### Objetivo planteado 1
Reproduce, del texto sobre la contemplación de la naturaleza, el pasaje que va desde "La contemplación del" hasta "la alegre contemplación.", ambos incluidos.

### Fragmento del documento
La contemplación de la naturaleza: una cita con Dostoievski

La contemplación del transcurrir de la vida en la naturaleza puede llegar a convertirse en fuente de momentos de felicidad memorables. La frondosidad de un bosque, el olor de sus árboles, la huella que dejan los rayos del sol que lo atraviesan o cualquier otro elemento de armonía que obsequia la vida al natural son oportunidades únicas para la alegre contemplación.

Esta idea nos la sugiere magistralmente la literatura del célebre novelista ruso Fiódor Dostoievski (1821-1881) en un pasaje de El pequeño héroe (1857), obra que escribió estando encerrado y condenado a muerte en una prisión de la Rusia zarista de Nicolás I.

“Me vestí aprisa, bajé al jardín y me encaminé al bosque. Me dirigí a su parte más frondosa, donde la fragancia de la arboleda traía más olor a resina, y donde más refulgían los rayos del sol, satisfechos de haber podido filtrarse por el tupido follaje. La mañana era hermosísima. Penetrando más y más, acabé por verme en el otro extremo del bosque, junto al río Moscova, que fluía a cosa de doscientos pasos. La orilla era escarpada. Al otro lado estaban segando heno. Me quedé embebido contemplando cómo filas enteras de afiladas guadañas resplandecían al sol a cada movimiento de los segadores, para desaparecer acto seguido cual culebrillas de fuego que se escondieran en algún recoveco, y cómo la yerba cortada era despedida en espesos y esponjosos haces y se iba alineando en largas franjas de rectas. No recuerdo cuánto tiempo llevaría embelesado en mi contemplación, cuando de pronto salí de ella al oír dentro del bosque, en una vereda que pasaba a cosa de unos vente pasos de mí y que, partiendo de la carretera, iba hacía la mansión señorial, el bufar de un caballo y el ruido de sus cascos escarbando el suelo”.

Para leer más:

Fiódor M. Dostoievski: Noches blancas. El pequeño héroe. Austral, Barcelona, 2025.

### Objetivo planteado 2
En las entradas, sustituye "token" por "código" en las líneas que van desde la que contiene "Given: Copy the token with the clipboard icon" hasta la que contiene "Looking at the", ambas incluidas, sin cambiar nada más. Devuelve solo esas líneas.

### Datos registrados

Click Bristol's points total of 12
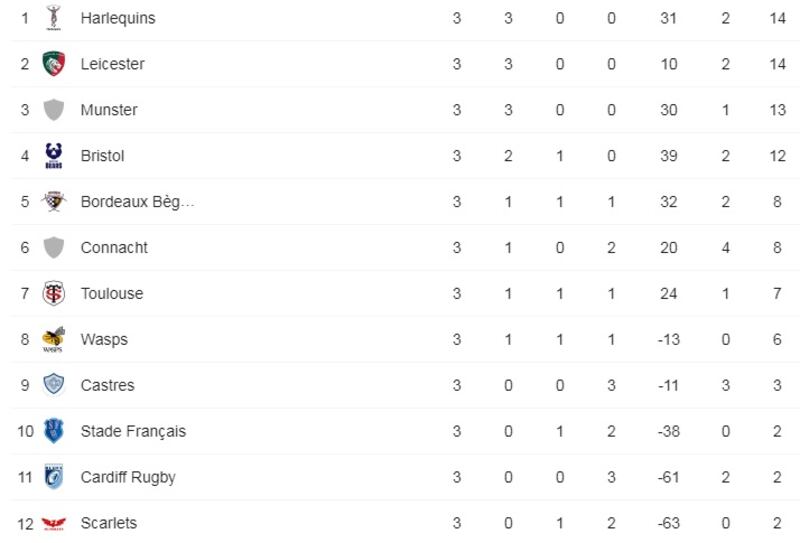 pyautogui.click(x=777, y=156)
--
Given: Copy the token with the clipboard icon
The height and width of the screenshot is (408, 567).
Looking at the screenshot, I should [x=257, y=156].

### Resultado esperado 1
La contemplación del transcurrir de la vida en la naturaleza puede llegar a convertirse en fuente de momentos de felicidad memorables. La frondosidad de un bosque, el olor de sus árboles, la huella que dejan los rayos del sol que lo atraviesan o cualquier otro elemento de armonía que obsequia la vida al natural son oportunidades únicas para la alegre contemplación.

### Resultado esperado 2
Given: Copy the código with the clipboard icon
The height and width of the screenshot is (408, 567).
Looking at the screenshot, I should [x=257, y=156].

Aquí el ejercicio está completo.